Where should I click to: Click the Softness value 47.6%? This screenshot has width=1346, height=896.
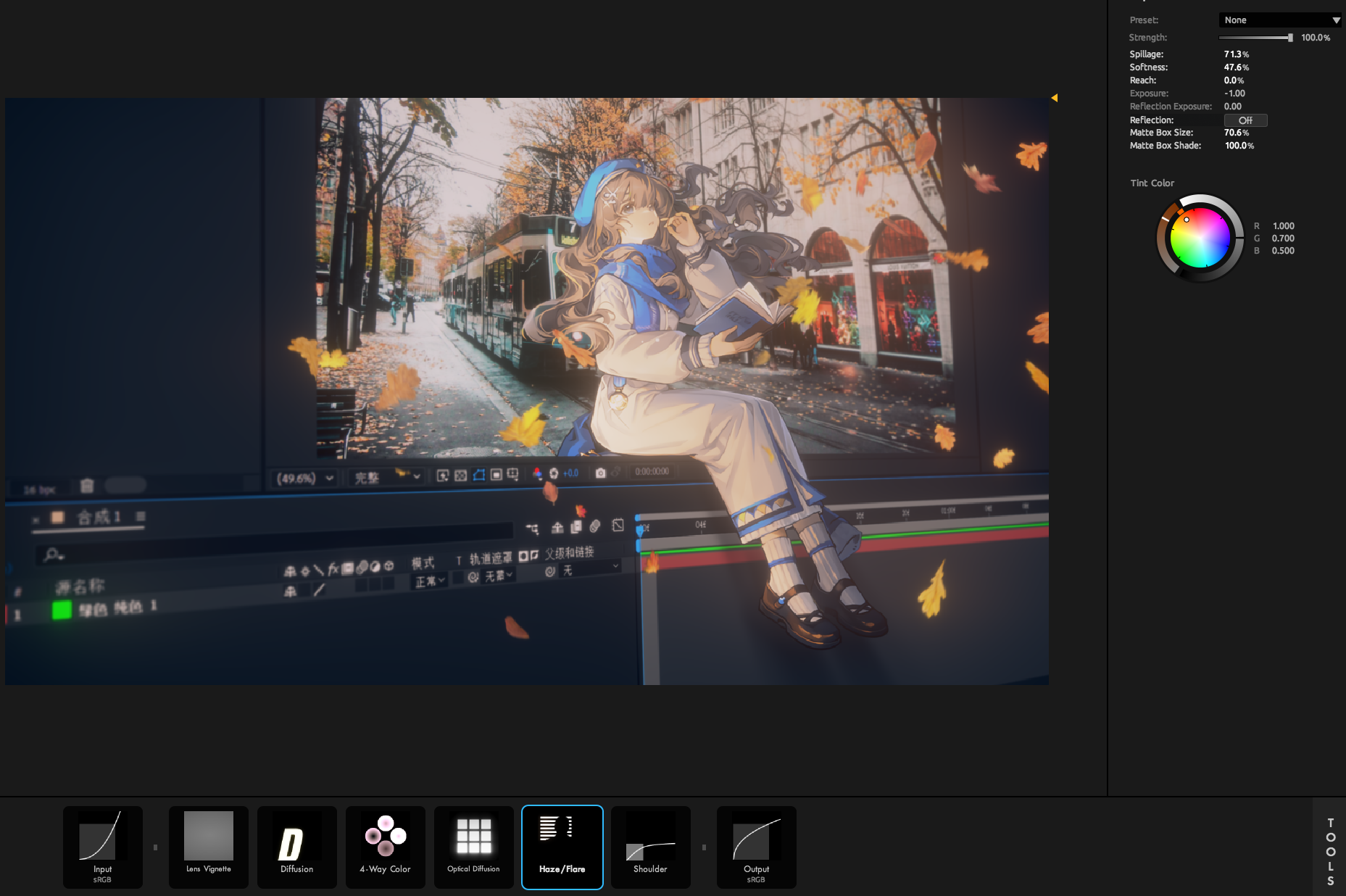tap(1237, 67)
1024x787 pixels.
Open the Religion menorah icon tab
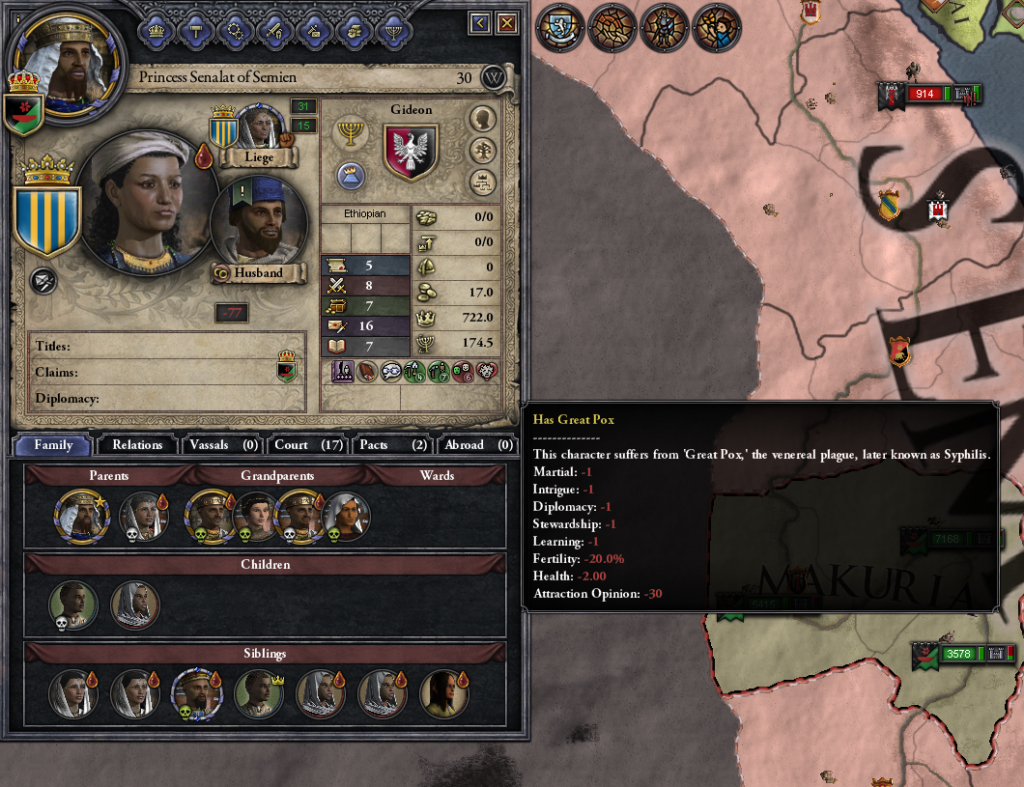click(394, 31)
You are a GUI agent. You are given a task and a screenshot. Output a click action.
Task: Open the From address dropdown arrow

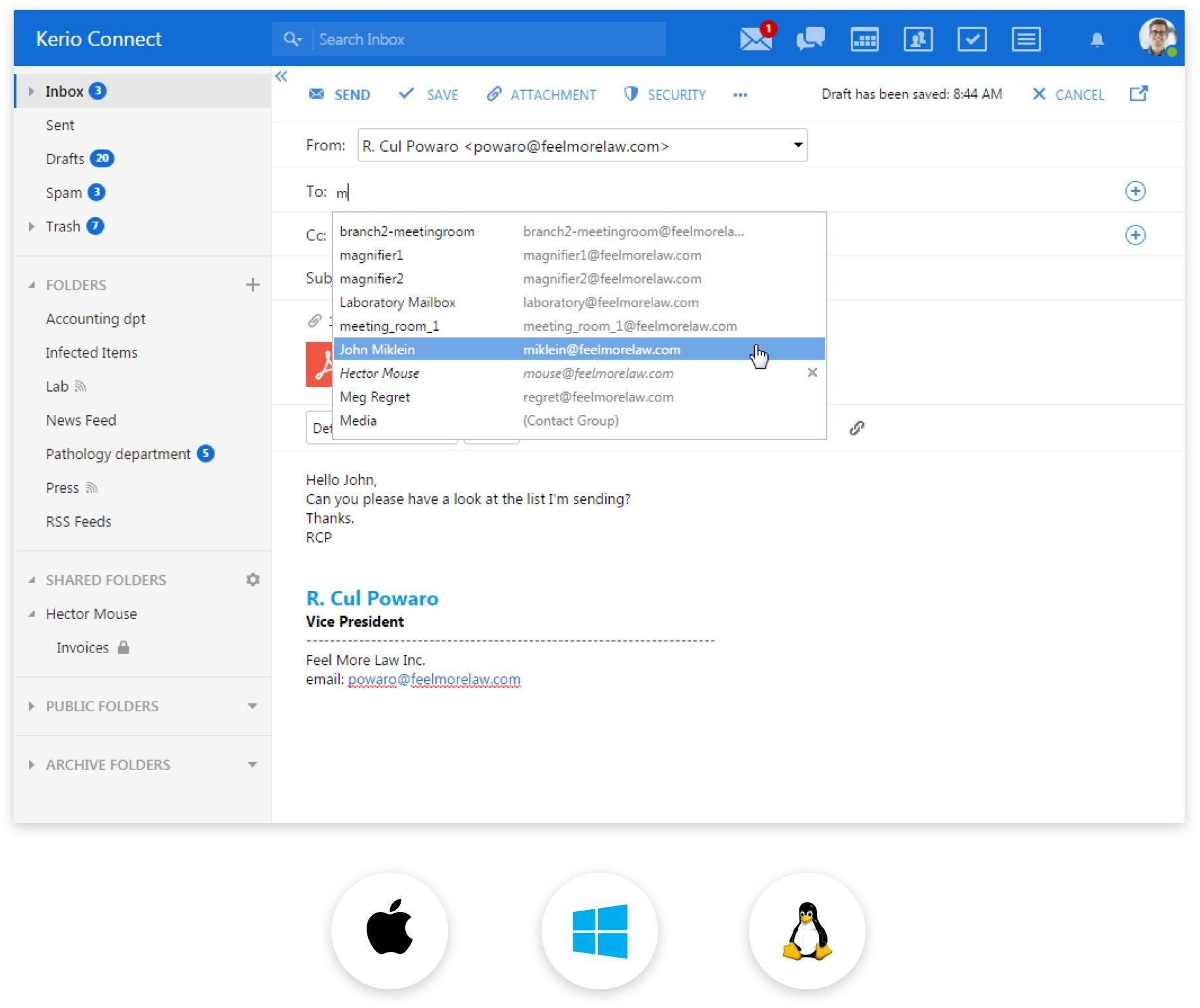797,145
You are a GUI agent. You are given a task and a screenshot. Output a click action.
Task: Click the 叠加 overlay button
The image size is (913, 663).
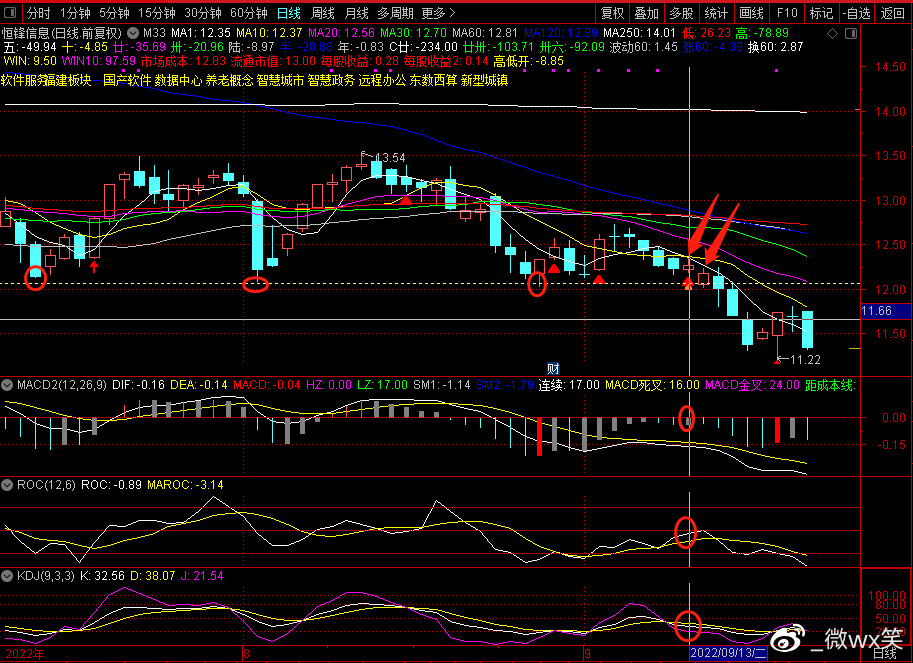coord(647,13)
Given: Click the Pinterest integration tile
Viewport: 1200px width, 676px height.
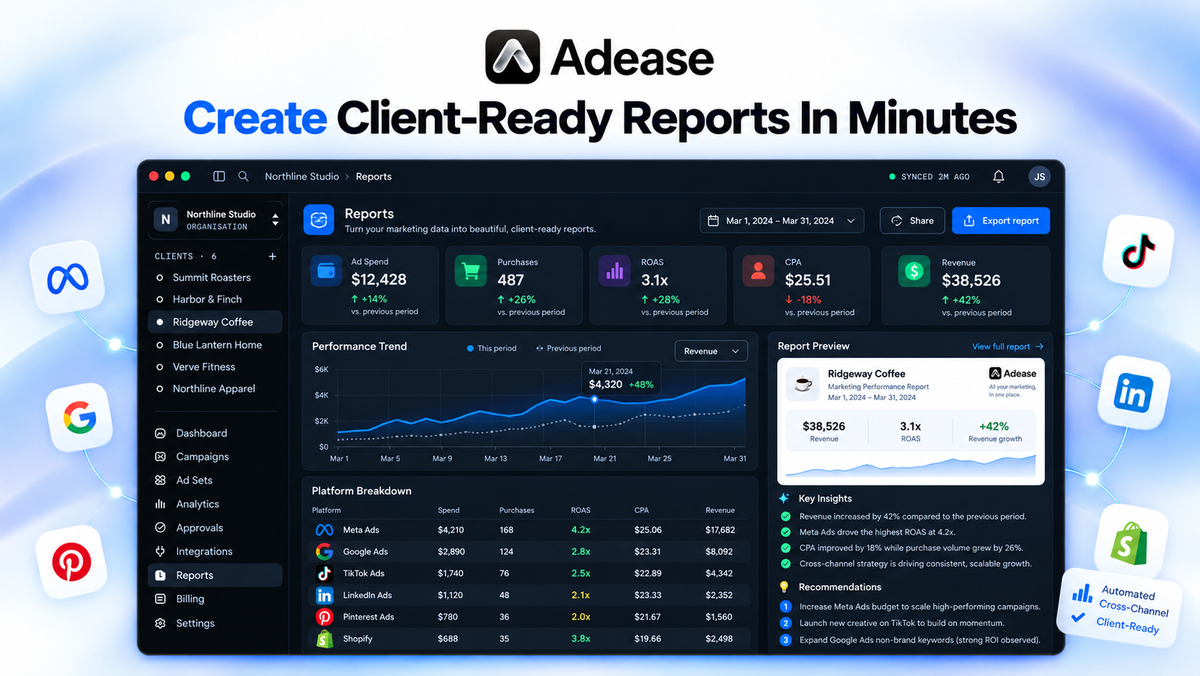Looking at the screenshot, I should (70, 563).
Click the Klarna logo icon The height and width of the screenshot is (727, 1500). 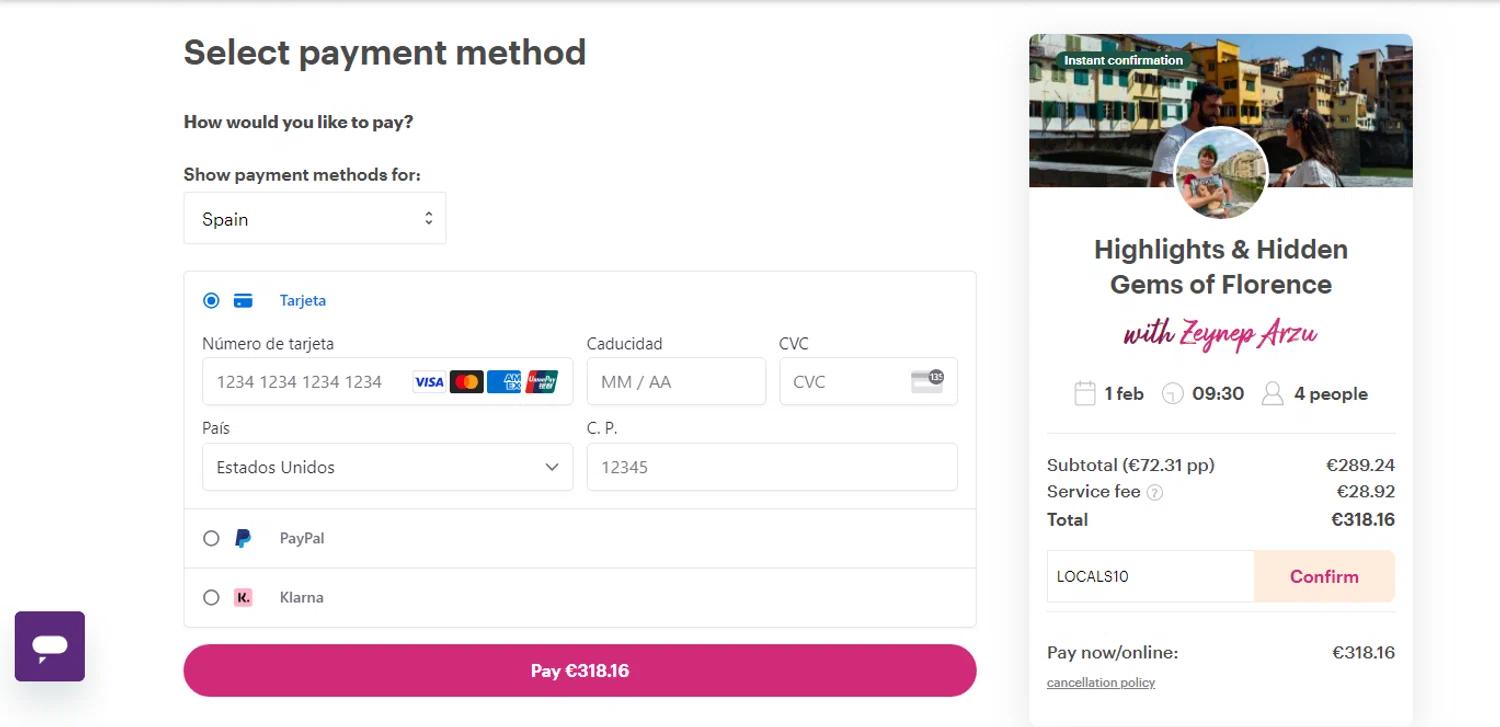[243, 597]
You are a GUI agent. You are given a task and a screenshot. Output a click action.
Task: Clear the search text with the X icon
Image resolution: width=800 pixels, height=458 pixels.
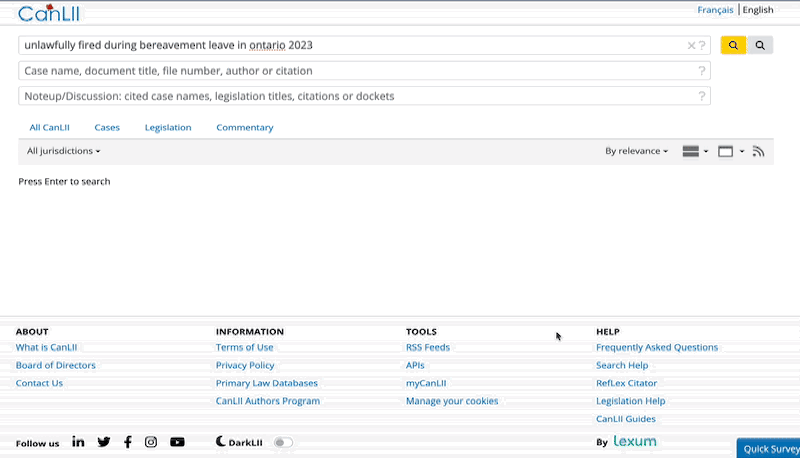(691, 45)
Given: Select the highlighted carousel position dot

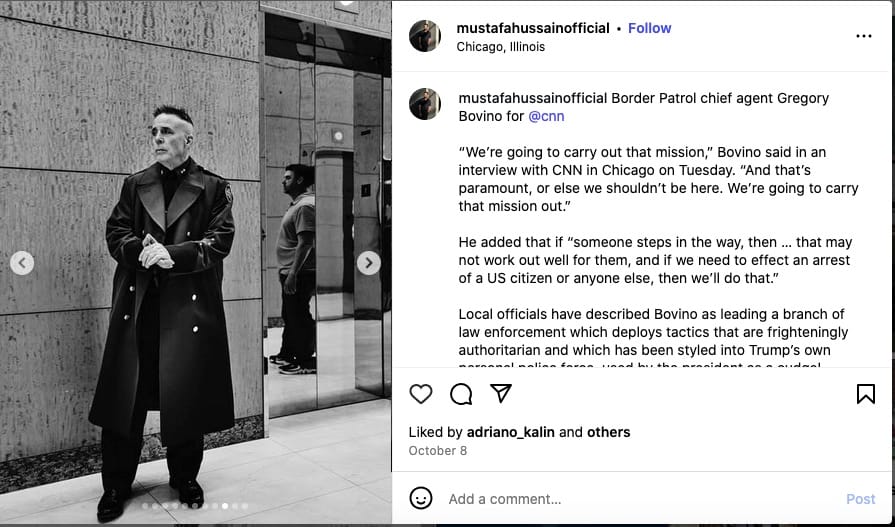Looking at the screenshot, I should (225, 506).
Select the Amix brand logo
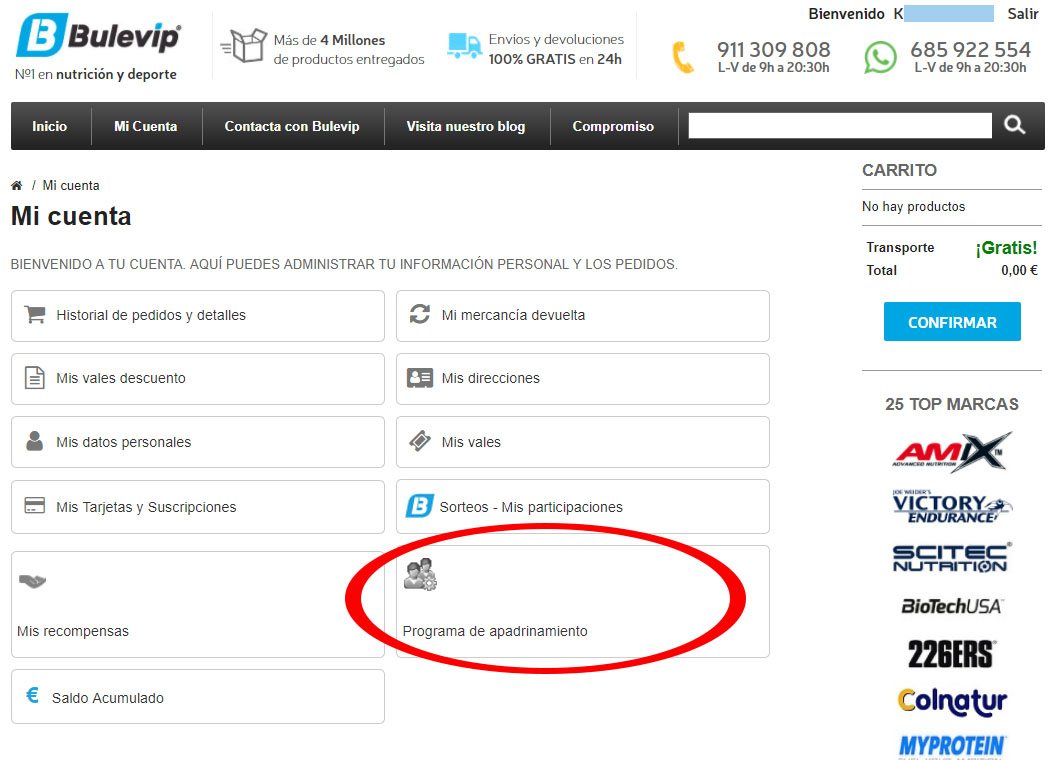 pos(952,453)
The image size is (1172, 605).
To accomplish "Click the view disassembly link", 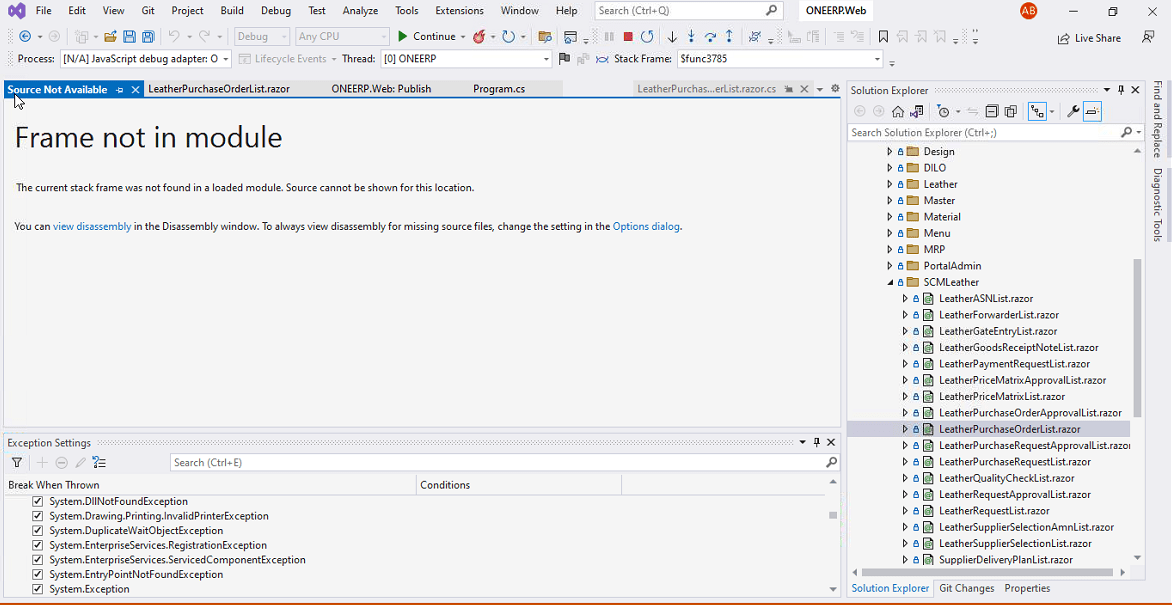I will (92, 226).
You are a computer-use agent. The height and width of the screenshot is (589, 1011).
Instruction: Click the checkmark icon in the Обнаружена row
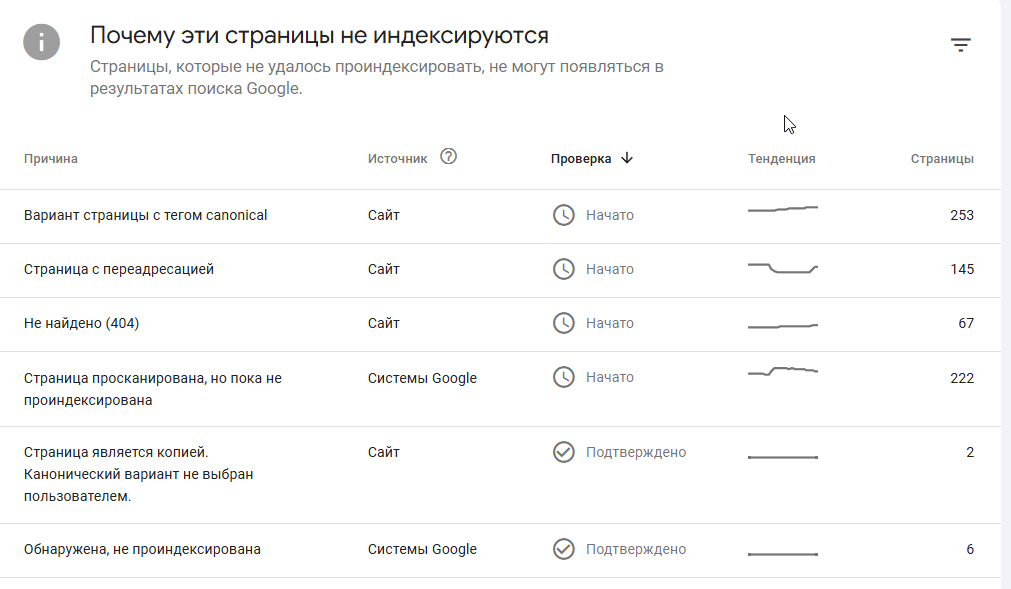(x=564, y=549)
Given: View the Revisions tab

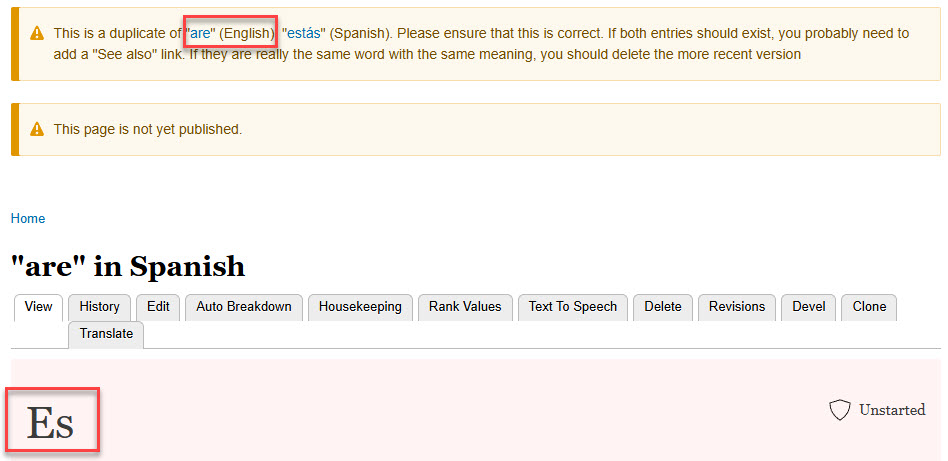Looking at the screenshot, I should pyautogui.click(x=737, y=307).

*****

**Exercise goal**: The line containing "Given: Click the Pinterest integration tile" marks the end: transcribe every line from the start of the listing up to and including it, minus the pictures.

**Solution for this exercise**:
Where should I click to: Click the Softness value 47.6%? This screenshot has width=1346, height=896.
tap(1237, 67)
1024x787 pixels.
Open the Religion menorah icon tab
click(394, 31)
You are a GUI agent. You are given a task and a screenshot. Output a click action.
Task: Open the From address dropdown arrow

797,145
You are a GUI agent. You are given a task and a screenshot. Output a click action.
Task: Click the 叠加 overlay button
The image size is (913, 663).
coord(647,13)
Given: Click the Pinterest integration tile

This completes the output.